WHAT TO PRODUCE:
Repeat the records below word for word, but start at the line that contains "Доводы впользу повышения", stop after the last line, and include nothing else.

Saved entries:
━━━━━━━━━━

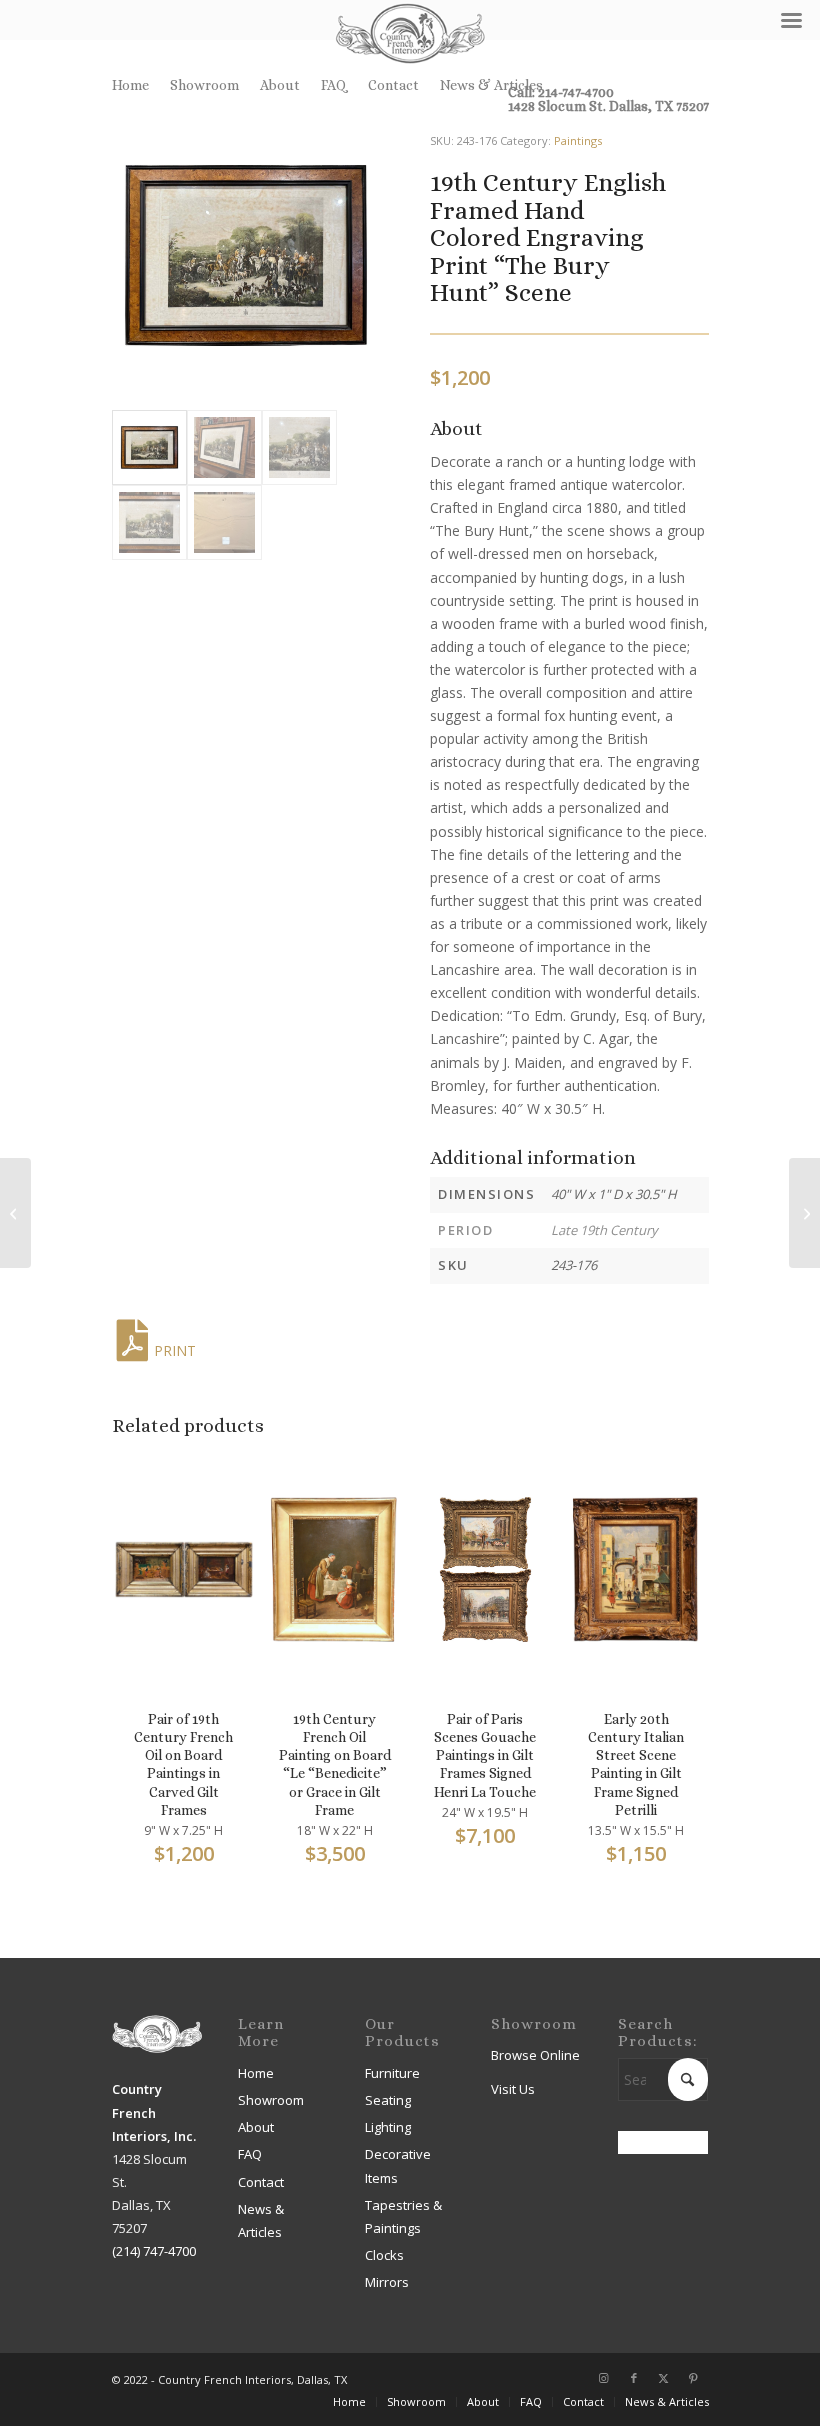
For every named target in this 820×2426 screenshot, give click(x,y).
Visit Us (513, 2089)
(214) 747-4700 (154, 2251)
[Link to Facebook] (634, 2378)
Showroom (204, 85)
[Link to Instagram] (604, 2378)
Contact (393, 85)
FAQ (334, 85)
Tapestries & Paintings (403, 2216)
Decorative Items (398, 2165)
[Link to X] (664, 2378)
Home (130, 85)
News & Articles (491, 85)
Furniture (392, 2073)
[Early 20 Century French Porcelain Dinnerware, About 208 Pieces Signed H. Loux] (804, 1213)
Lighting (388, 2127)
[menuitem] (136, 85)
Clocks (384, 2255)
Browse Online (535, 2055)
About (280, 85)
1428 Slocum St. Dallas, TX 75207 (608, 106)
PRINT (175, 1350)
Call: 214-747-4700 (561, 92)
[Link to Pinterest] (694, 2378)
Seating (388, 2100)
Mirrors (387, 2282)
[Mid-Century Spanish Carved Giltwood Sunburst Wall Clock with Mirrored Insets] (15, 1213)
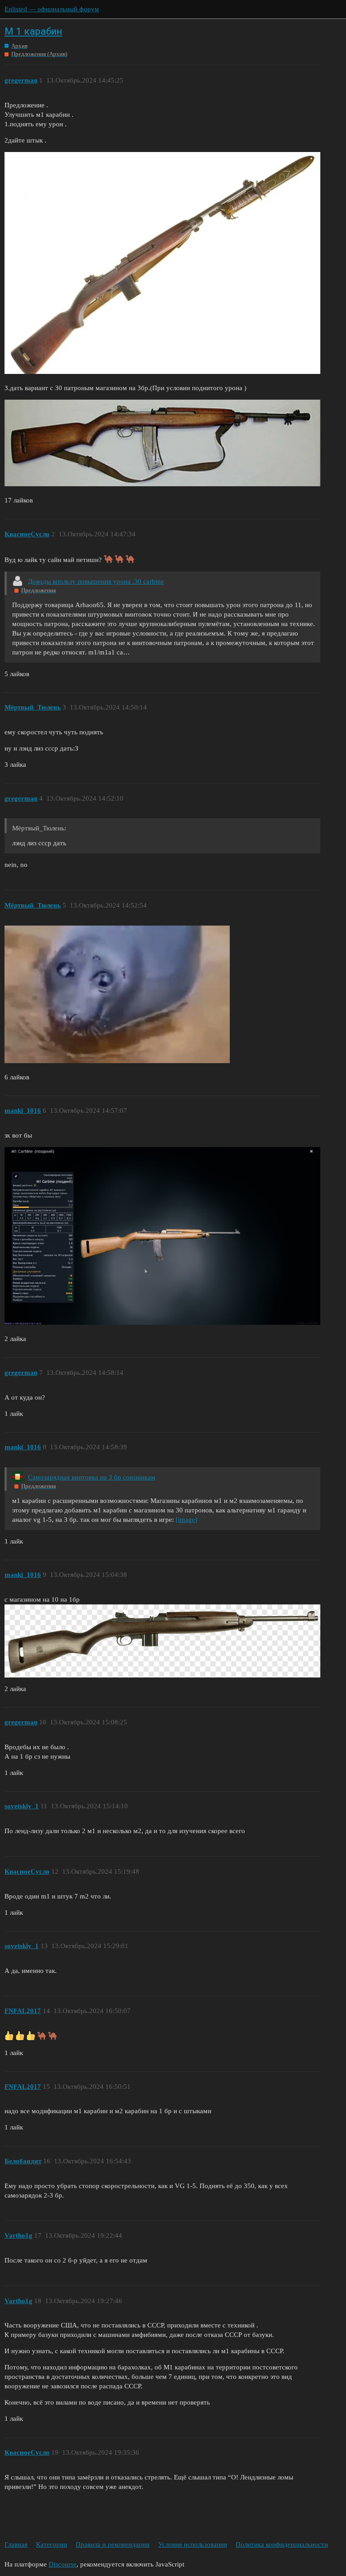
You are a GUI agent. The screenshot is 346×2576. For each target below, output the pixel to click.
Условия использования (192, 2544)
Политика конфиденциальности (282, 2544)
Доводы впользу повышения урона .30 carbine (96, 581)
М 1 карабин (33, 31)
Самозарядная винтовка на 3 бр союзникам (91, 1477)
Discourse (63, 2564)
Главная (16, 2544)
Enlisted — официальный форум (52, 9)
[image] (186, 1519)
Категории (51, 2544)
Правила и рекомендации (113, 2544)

━━━━━━━━━━

RESULT FOR THIS EXERCISE:
Доводы впользу повышения урона .30 carbine (96, 581)
М 1 карабин (33, 31)
Самозарядная винтовка на 3 бр союзникам (91, 1477)
Discourse (63, 2564)
Главная (16, 2544)
Enlisted — официальный форум (52, 9)
[image] (186, 1519)
Категории (51, 2544)
Правила и рекомендации (113, 2544)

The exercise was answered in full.